Methodology- to compare between effectiveness of problem-focused or emotion-focused coping strategies, authors analyzed the situation using coded semi-structured interviews from 116 German expatriates when each half were on their assignments in Japan and the USA. The responses were then exposed to moderated regression analysis technique to arrive at conclusions.
Findings- the authors presented 966 problem events to the interviewees and out of 3913 coping actions they ranked 30 coping strategies by frequency of use. Results revealed that majority of the strategies were problem-focused like resignation, comparisons, change seeking, ethnocentricism, et cetera. Others were emotion-focused.
Implications- the findings revealed that managers at lower levels of hierarchy used problem-focused strategies more often since they need to adjust more to the situations. Moreover, it was also observed that expatriates in culturally more distant countries benefitted more from problem-focused strategies. However, these strategies did not encourage the expatriates to continue with their international assignments. Rather culturally similar nation and longer duration of international assignments encouraged the expatriates to continue. This signifies that cross-cultural dimensions are antecedent to expatriate intentions behind international assignment continuation.

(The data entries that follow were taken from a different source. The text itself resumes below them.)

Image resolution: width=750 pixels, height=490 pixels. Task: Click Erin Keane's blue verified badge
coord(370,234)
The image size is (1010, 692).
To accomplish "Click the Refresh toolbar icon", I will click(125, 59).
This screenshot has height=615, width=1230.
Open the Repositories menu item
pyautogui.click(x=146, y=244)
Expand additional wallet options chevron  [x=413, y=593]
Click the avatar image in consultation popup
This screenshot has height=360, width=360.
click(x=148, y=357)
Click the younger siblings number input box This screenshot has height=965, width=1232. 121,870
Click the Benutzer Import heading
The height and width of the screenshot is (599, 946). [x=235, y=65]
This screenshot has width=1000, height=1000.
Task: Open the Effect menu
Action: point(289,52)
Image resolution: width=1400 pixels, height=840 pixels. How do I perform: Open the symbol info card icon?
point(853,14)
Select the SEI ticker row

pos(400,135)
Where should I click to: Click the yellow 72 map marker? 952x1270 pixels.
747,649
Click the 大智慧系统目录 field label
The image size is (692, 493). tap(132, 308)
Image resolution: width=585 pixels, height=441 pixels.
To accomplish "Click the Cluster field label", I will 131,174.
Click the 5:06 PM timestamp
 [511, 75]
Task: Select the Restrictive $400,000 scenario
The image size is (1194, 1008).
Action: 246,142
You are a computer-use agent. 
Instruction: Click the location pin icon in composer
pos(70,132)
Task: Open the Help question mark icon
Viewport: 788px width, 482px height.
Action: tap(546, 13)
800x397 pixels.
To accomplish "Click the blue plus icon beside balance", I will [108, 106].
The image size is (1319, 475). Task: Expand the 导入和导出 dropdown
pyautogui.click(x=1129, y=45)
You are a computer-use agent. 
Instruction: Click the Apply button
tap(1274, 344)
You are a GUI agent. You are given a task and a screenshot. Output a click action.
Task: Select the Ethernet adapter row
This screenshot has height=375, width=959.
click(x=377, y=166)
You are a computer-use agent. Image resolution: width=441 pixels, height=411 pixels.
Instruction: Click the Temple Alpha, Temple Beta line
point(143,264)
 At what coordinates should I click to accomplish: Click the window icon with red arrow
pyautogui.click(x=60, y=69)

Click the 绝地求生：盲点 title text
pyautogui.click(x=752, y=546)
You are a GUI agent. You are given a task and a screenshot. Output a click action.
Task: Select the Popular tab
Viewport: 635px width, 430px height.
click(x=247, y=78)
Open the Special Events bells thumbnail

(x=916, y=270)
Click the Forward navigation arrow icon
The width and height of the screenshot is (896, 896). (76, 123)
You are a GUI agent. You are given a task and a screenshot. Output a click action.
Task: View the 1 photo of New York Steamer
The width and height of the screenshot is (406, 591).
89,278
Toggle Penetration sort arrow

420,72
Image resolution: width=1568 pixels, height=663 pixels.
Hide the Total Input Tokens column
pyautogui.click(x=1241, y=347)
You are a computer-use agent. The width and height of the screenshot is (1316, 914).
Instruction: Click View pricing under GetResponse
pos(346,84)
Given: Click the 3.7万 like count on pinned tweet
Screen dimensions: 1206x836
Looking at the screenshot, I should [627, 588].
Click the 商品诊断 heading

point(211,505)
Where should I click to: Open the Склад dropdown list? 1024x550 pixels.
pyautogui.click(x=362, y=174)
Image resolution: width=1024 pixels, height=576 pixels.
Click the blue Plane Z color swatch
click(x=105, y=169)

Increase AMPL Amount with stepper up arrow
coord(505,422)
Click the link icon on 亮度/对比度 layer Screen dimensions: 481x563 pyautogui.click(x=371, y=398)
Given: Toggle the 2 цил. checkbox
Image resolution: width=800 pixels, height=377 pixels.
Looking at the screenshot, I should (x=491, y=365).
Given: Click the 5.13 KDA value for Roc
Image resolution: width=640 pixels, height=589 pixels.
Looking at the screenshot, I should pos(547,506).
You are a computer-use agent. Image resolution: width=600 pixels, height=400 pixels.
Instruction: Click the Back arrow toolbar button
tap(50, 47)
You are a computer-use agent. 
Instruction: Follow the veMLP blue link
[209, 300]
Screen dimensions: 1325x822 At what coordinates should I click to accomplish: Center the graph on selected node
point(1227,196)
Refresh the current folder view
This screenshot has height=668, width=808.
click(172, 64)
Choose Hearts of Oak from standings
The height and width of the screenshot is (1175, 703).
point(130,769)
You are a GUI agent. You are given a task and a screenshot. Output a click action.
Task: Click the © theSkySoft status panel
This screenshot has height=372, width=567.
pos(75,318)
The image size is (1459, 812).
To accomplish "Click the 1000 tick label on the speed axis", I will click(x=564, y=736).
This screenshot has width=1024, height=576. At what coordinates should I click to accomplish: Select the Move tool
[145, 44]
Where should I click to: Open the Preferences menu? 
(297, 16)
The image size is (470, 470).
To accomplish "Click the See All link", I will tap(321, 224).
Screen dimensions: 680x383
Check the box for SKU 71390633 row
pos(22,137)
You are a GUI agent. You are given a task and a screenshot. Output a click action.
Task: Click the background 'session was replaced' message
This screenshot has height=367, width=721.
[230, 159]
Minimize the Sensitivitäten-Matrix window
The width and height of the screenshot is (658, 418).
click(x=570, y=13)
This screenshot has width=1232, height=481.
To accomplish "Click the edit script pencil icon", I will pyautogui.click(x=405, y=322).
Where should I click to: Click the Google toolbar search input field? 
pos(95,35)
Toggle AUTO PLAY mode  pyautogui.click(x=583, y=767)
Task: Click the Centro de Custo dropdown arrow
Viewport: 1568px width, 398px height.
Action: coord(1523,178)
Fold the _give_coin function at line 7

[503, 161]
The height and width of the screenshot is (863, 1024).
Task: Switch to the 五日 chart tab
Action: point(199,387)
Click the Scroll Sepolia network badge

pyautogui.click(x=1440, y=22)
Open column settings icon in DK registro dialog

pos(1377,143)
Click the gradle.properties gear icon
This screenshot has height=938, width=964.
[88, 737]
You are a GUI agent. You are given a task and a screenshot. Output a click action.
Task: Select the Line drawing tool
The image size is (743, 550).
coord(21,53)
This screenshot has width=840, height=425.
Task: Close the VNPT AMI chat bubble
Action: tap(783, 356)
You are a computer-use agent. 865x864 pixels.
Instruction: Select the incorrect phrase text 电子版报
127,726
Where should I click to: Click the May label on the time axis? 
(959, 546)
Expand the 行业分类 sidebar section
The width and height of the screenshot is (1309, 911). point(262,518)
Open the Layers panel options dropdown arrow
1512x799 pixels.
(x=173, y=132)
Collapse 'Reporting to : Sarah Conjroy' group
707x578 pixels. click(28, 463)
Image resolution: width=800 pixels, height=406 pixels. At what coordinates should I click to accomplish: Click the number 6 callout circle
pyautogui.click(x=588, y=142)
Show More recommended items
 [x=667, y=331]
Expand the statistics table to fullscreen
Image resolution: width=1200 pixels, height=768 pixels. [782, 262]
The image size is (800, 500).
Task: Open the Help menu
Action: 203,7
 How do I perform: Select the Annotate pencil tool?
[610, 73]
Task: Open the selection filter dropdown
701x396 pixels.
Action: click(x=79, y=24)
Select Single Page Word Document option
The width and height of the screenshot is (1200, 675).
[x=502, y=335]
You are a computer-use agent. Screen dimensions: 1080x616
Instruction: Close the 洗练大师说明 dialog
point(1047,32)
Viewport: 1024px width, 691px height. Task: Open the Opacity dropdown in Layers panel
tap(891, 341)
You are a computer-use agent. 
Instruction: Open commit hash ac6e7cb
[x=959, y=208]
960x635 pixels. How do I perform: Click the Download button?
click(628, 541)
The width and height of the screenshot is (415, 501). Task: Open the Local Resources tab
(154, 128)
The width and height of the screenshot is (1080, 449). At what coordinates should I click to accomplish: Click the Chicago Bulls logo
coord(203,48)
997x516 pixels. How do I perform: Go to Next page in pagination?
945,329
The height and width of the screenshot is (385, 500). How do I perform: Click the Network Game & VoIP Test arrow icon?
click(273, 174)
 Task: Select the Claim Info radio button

Value to readers- expatriation has been researched mostly with the perspective of multinational corporations and countries on whole. This piece of study is majorly devoted to the actual expatriates and their dilemma of coping with the new and unadjusted environment. Some strategies are available to some expatriates while others to other expatriates. Expatriates having social support and friend circle are found to be more adjusted and have more coping strategies with them.